[WHAT TO PRODUCE]
What you return should be the lines of the data containing "will", each in full.

RECORDS FOR THIS TASK below:

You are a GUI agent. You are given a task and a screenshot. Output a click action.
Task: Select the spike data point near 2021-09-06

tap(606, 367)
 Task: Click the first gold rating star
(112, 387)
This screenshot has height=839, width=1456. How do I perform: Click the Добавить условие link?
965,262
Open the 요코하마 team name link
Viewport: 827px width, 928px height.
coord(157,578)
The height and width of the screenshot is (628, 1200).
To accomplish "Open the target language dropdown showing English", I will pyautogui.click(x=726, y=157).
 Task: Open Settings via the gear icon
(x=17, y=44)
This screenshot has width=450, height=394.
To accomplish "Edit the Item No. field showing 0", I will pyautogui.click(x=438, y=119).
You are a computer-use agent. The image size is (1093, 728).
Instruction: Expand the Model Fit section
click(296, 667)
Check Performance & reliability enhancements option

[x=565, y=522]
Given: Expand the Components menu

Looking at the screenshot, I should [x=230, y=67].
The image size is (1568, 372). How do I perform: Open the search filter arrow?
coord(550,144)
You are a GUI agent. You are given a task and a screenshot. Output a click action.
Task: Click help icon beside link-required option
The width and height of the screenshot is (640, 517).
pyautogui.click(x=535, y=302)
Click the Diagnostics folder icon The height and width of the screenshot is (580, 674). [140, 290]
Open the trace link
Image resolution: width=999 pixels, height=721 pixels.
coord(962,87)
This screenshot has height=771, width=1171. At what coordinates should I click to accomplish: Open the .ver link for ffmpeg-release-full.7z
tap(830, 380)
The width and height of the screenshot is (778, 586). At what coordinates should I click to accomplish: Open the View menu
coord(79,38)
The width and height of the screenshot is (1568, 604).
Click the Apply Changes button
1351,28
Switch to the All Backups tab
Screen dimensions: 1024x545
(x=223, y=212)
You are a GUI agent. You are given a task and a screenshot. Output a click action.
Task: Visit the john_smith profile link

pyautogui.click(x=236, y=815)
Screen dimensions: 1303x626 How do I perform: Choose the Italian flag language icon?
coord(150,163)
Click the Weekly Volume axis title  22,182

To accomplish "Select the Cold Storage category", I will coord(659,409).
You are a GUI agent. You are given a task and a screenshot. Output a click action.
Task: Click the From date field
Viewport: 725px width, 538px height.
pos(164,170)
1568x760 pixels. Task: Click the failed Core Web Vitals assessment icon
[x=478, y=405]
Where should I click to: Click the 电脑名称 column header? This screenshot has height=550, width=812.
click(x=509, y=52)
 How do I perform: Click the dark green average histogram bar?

End of RECORDS FOR THIS TASK.

[RESPONSE BELOW]
To accomplish "Open the target language dropdown showing English", I will pyautogui.click(x=726, y=157).
To accomplish "Edit the Item No. field showing 0", I will pyautogui.click(x=438, y=119).
To accomplish "Select the Cold Storage category", I will coord(659,409).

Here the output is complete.